Filed March 29, 1990.
Branka Petrie, pro se. Paul L. Dixon and J. Michal Nathan, for the respondent.
Memorandum Findings of Fact and Opinion
GALLOWAY, Special Trial Judge: This case was heard pursuant to the provisions of section 7443A(b) of the Internal Revenue Code of 1954 and Rules 180, 181, and 182. 1
1 All section references are to the Internal Revenue Code of 1954, as amended and in effect for the year in issue. All Rule references are to the Tax Court Rules of Practice and Procedure.
By notice of deficiency dated February 28, 1985, respondent determined a deficiency of $5,467 in petitioner's 1981 Federal income tax and additions to tax under sections 6653(a)(1) and 6653(a)(2) in the respective amounts of $273.65 and 50 percent of the interest due on the amount of $5,467. The issues for decision are: (1) whether the notice of deficiency in which respondent determined petitioner's tax liability was null and void; (2) whether petitioner understated toke income reported on her tax return; and (3) whether petitioner is liable for the additions to tax for negligence or intentional disregard of rules and regulations.
This case was one of a group of assigned cases called at a pre-trial session of the Court held at Las Vegas, Nevada. The cases contain common questions of fact or law and are among the remaining unresolved cases which arose from a toke compliance program initiated by respondent in Nevada in 1982. At the pretrial session, the Court requested all taxpayers to report on whether their cases would be settled or ready for trial at a future trial session in Las Vegas. The parties in this case requested that their case be tried at the Court's pre-trial session.
Some of the facts have been stipulated and are so found. The stipulation and attached exhibits are incorporated herein by reference. Our findings of fact and opinion are combined for the purposes of clarity and convenience.
Petitioner was a resident of Las Vegas, Nevada, when her petition was filed. She filed her 1981 return with the Internal Revenue Service Center in Ogden, Utah.
1. Validity of Notice of Deficiency
In her petition filed with the Court on April 25, 1985, petitioner alleges in part as follows:
Respondants have proceeded improperly in their unauthorized examination of petitioner's private transactions with employer. Section 7609 of Title 26 requires Notice of summons on third party record keepers. Respondants summoned records of petitioner from employer without Notice, to gather information to compute the alleged deficiency which would not have been possible without the unauthorized search of petitioners private transactions with her employer. Petitioner was denied the right to intervene in the search for her business records by respondants failure to give proper Notice. [Reproduced literally.]
At trial, petitioner further argued: (1) that this Court should suppress and exclude evidence secured by respondent which resulted in respondent's determination of petitioner's underreported toke income; and (2) respondent's notice of deficiency should be quashed because the information obtained by respondent to support respondent's determination was illegally obtained. Cf. Proesel v. Commissioner [Dec. 36,514], 73 T.C. 600, 601 (1979).
Petitioner has been employed in Las Vegas at Desert Palace, Inc., dba Caesar's Palace (Caesar's) since 1973. She has worked as a Twenty-one ("21") dealer since 1979. During 1981, the Internal Revenue Service (the Service) issued to Caesar's an Information Document Request (IDR) requesting the names, social security numbers and last known addresses of employees, including "21" dealers employed at Caesar's as of January 30, 1981. Petitioner's name and address was obtained in response to the IDR request.

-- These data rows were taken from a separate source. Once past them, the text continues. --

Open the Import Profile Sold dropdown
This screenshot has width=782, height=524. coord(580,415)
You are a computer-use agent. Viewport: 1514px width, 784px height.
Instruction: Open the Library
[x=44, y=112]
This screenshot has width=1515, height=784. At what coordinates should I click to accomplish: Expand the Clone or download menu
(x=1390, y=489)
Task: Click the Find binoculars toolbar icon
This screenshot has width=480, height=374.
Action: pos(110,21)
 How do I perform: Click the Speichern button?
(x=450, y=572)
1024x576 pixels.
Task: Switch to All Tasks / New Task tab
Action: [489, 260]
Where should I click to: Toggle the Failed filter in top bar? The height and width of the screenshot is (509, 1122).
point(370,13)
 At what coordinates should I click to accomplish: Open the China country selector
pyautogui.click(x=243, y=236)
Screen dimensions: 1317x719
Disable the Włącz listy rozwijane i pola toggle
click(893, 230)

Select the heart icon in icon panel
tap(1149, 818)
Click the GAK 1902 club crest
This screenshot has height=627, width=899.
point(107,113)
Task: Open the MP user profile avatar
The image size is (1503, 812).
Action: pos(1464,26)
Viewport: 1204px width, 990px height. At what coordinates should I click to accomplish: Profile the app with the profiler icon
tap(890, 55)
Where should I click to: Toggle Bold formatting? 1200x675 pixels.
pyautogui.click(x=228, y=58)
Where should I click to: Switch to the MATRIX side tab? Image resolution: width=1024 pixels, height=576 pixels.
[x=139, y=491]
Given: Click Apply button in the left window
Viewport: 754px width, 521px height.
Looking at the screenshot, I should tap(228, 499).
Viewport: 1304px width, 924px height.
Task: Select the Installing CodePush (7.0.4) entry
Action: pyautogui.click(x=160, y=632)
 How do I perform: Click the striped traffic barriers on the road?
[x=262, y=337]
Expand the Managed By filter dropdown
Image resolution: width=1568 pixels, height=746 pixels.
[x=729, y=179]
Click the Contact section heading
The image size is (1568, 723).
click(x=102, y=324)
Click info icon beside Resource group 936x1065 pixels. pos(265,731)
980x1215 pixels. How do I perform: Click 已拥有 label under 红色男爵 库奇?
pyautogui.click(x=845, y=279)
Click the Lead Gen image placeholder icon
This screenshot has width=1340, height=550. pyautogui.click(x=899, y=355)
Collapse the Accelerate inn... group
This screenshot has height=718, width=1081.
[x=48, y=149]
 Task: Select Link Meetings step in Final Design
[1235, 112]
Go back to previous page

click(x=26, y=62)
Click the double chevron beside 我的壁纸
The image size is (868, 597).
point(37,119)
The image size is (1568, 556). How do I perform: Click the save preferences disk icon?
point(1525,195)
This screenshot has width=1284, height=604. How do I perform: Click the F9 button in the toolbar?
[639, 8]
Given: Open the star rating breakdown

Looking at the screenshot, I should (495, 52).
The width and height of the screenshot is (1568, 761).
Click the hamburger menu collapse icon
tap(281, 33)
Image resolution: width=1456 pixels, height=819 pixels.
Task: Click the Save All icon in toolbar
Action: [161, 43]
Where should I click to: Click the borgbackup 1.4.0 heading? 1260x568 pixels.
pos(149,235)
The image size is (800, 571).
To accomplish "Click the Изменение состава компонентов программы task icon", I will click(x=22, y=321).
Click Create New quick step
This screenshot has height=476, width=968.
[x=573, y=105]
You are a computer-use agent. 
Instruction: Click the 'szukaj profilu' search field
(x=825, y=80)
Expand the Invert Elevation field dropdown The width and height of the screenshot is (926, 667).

The IDR represented that the request was in connection with the Service's "Examination of Employment Tax return (Form 941) for the quarter ended June 30, 1981." In fact, no Employment Tax audit was undertaken. Instead, the information obtained was generally used to mail letters to the dealers to inform them of the Service's toke compliance program. Under this discretionary program, the Service agreed not to audit a dealer's tax returns for years prior to 1982 if the dealer accurately reported his tokes for 1982 to his employer on a monthly basis and on his tax return. The program was commonly known to the dealers and the public as an "amnesty program."
The Service could have obtained the information desired concerning petitioner through the use of a "John Doe" summons. See section 7609 (Special Procedures For Third-Party Summonses). However, the Service did not follow the procedures set forth in section 7609(f) for issuance of a John Doe summons in this case. Information concerning petitioner was obtained in response to the IDR described above and her tax return for 1981 was examined in due course. The examiner's report was dated November 19, 1984.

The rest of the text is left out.